The city halls of 10 cities (Amsterdam, Barcelona, Berlin, Bordeaux, Brussels, Krakow, Munich, Paris, Valencia and Vienna) have already issued a joint letter calling on the European Commission to address problems to improve the legislative framework.
They say that explosive growth of short-term stays, coupled with urbanization, has contributed to chronic housing shortages in their cities and locals out of the rental market for central flats.
Prague City Councillor Hana Kordová Marvanová (United Force for Prague), who is responsible for legislation, public administration and housing support, noted that the Czech capital has not yet signed on to the that 10-city initiative.
But in a statement posted on the Prague City Hall website, she noted affordable housing has become a major problem.
“Over the past 15 years, Prague’s population has increased by more than 12 percent, which is almost 150,000 [more people] in absolute terms. At the same time, Prague is also a popular destination for tourists from all over the world”, Marvanová said.

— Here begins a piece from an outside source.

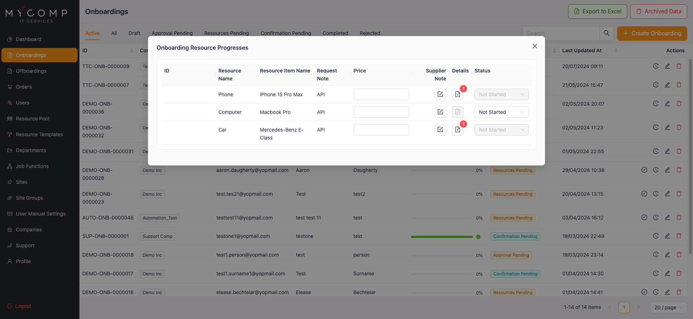Expand the Computer status dropdown
Viewport: 693px width, 319px height.
pos(501,112)
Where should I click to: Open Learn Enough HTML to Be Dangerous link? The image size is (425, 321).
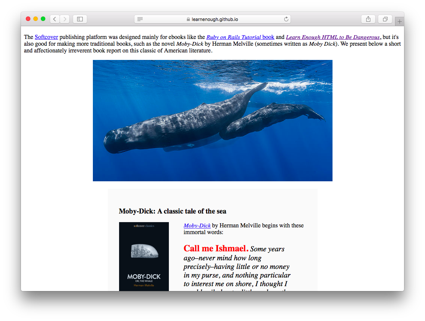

“In the past 10 years, traditional accommodation has been significantly increased by the way of accommodation through online platforms offering short-term accommodation.”
Separately, Prague City Hall is negotiating with the Regional Development Ministry about drafting or amending national regulation in this respect. However, its two previous proposals were rejected by parliament.
Marvanová said Prague will demand that the short-term accommodation platforms be obligated to release information on the number of rented flats. The Czech capital also wants to be empowered to regulate such services, she said.
Other possible measures to be discussed include reinforcing the powers of associations of apartment owners, and amending construction rules to better reflect the current situation – where even entire apartment houses in the centre of Prague are used as hotels, Marvanová said.